Where we can count precisely, we see multiple records broken.
Ballard Partners
Ballard Partners, the lobbying firm founded by Trump’s former attorney, and from which Trump hired his White House chief of staff and attorney general, in 2025 set a record for the most lucrative year in lobbying in U.S. history, even after adjusting for inflation.
Ballard pulled in $82 million from more than 220 clients in 2025, if you add up the reported results in its quarterly reports and its termination reports. That put Ballard ahead of the $74 million for Brownstein, Hyatt, Farber, and Schrek.
Ballard’s haul is also four times what they earned last year, before Trump returned to office. In 2025, former Ballard lobbyists Susie Wiles and Pam Bondi became White House chief of staff and attorney general, respectively.
Firm founder and president Brian Ballard, Wiles and Bondi’s former boss, was Donald Trump’s personal attorney and a top donor and fundraiser. Ballard was the finance chairman of Trump’s 2016 campaign, raised more than $50 million to elect Trump, and personally donated $250,000 to Trump’s 2024 election efforts.

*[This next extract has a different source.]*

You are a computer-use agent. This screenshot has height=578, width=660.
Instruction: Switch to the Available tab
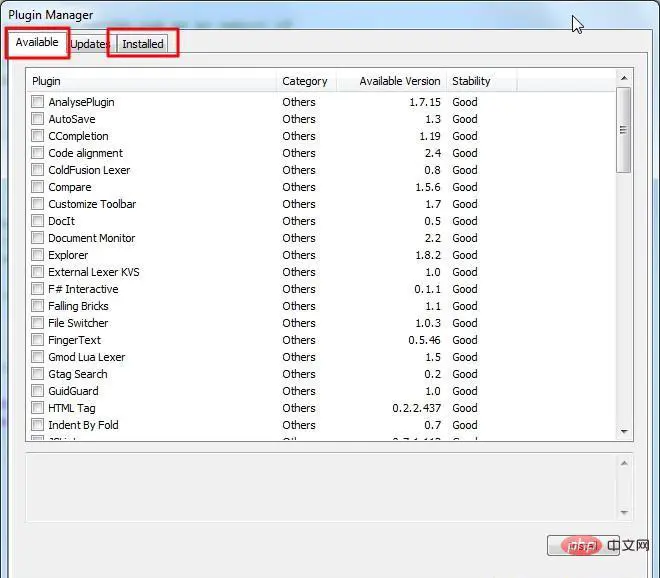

That’s why Ballard’s lobbying receipts quadrupled this year. The firm registered 245 clients between Election Day 2024 and the end of 2025, most of those coming in the first weeks or months after Trump’s victory.
Consider Nippon Steel, which Trump said he would not allow to buy U.S. Steel. Nippon hired Ballard after Trump secured the Republican nomination in early 2024. In June 2025, Trump flipped and agreed to the purchase. (Nippon terminated the contract with Ballard at the end of that month.)
In March, Trump announced a “Crypto Strategic Reserve” and named three cryptocurrencies it would include. It turns out that tweet had been written for him by a Ballard employee and one of the currencies was issued by a Ballard client.
It seems that nearly everyone Trump threatened with budget cuts or other adversarial action hired as a lobbyist worked for a firm connected to Trump. PBS and Harvard hired Ballard when DOGE threatened its funding.
Tariff lobbying
Trump’s tariff regime, in particular, has created a lobbying swarm.
More than 800 companies hired new lobbyists to lobby on trade or tariffs in 2025, according to a search of the LDA database — about double the previous record set in 2019. This includes giant retailers such as Walmart, manufacturers like Whirlpool, plus foreign companies and trade associations.
If you look at all quarterly filings, not merely new registrations, the 3rd quarter of 2025 set a record with more than 2,300 that mention trade or tariffs, about double the total last year.
Tariffs are lobbying fuel, especially as Trump administers them. Tariffs are not uniform or flat. Under Trump, they are not stable, predictable, or permanent. They don’t require congressional approval, but they appear, disappear, rise, and fall on Trump’s whim.
Tariffs have millions of exemptions, which also come and go. If you can convince the right person in the White House or the office of the U.S. Trade Representative, you can get your export to the U.S., or your import from Mexico exempted from the tariffs.
In Trump’s first term, Everett Eissenstat was deputy director of the National Economic Council and was the top adviser on economic diplomacy before he cashed out to K Street.
TARIFF POLITICS YIELD CRONY CAPITALISM
Since Trump’s election, Eissenstat, a lobbyist at Patton Boggs, has added 16 new clients who want to tweak tariff policies to their benefit. For instance, Kia hired Patton Boggs in February, and within a month, the business press reported that competing CEOs were “howling” that Trump’s tariffs were “unfair because international automakers like Kia are essentially getting a free ride, whereas imports from Mexico and Canada — also part of a free trade agreement — are slated for 25% duties starting April 2.”
The tumult and inconsistency certainly don’t create the conditions for prosperity — except on K Street.